▶ Task prompt
Scan the listing and work out how many lines contain the word "computer". Nothing but the number should be given.
++++++++++
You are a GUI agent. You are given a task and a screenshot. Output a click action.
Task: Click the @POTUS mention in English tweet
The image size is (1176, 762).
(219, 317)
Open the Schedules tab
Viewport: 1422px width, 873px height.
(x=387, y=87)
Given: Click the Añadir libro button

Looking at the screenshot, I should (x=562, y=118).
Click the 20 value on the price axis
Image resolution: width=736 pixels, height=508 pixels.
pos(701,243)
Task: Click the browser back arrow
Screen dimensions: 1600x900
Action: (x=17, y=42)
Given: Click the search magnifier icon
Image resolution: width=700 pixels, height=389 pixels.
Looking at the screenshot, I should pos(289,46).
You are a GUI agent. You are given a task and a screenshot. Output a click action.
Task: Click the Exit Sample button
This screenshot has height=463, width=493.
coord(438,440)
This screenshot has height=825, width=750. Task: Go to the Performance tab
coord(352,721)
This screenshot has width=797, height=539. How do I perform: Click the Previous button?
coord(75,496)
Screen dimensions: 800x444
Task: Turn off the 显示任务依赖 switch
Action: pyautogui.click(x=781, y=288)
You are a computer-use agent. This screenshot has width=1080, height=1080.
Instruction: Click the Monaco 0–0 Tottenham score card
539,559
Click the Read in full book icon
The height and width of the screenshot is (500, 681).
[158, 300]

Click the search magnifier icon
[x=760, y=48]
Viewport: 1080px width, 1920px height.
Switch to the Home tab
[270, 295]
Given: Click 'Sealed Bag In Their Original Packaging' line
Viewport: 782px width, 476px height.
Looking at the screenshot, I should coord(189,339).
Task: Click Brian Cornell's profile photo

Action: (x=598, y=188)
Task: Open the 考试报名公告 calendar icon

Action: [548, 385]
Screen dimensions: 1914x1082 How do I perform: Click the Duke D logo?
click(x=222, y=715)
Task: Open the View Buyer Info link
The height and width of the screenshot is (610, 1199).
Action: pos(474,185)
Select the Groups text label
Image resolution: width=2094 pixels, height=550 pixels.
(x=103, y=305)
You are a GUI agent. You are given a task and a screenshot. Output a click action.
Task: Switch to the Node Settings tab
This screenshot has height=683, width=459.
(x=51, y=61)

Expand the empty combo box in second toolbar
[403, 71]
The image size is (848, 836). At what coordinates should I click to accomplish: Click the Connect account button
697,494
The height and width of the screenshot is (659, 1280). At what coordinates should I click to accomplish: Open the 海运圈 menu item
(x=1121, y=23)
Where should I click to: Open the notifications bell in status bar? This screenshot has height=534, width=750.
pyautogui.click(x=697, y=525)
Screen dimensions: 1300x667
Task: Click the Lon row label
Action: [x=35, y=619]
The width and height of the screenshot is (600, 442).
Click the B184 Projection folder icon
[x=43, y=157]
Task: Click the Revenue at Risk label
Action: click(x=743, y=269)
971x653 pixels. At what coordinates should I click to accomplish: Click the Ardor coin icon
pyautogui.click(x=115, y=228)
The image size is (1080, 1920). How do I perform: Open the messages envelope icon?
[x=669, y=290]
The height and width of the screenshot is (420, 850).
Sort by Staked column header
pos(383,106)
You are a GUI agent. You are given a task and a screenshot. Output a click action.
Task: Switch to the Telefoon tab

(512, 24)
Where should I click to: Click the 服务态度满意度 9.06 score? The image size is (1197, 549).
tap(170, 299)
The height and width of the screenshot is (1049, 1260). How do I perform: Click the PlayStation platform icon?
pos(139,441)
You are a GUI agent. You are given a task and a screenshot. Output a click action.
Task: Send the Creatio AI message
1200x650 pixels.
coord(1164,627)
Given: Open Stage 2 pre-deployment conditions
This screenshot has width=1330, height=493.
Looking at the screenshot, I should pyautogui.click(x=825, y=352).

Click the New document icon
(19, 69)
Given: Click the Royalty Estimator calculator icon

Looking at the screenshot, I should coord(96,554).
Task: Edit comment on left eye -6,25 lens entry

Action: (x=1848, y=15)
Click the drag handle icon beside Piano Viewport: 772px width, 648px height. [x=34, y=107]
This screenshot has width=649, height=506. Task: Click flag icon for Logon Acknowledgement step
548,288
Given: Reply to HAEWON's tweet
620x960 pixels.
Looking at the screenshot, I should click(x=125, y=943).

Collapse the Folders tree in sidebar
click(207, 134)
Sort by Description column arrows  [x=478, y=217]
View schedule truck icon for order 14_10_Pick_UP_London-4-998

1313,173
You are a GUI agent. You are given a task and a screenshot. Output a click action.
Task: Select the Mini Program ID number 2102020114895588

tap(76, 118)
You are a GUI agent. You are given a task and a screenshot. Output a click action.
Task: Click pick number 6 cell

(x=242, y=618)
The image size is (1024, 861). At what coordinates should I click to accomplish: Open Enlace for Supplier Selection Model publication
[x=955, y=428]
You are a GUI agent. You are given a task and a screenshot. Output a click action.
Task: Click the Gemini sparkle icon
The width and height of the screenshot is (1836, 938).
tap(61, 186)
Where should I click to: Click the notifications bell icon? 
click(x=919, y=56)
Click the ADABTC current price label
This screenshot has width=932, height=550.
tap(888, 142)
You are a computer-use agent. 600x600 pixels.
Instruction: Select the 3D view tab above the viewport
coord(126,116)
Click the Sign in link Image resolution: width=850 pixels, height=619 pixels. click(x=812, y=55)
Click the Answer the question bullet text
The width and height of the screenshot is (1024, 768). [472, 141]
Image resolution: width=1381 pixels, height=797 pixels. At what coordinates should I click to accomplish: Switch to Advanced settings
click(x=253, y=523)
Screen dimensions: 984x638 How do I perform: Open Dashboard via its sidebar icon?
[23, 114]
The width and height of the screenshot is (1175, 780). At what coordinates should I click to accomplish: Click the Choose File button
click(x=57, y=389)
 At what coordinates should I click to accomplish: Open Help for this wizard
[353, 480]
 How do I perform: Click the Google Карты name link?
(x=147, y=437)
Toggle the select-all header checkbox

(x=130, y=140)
++++++++++
▶ Response to the exercise
2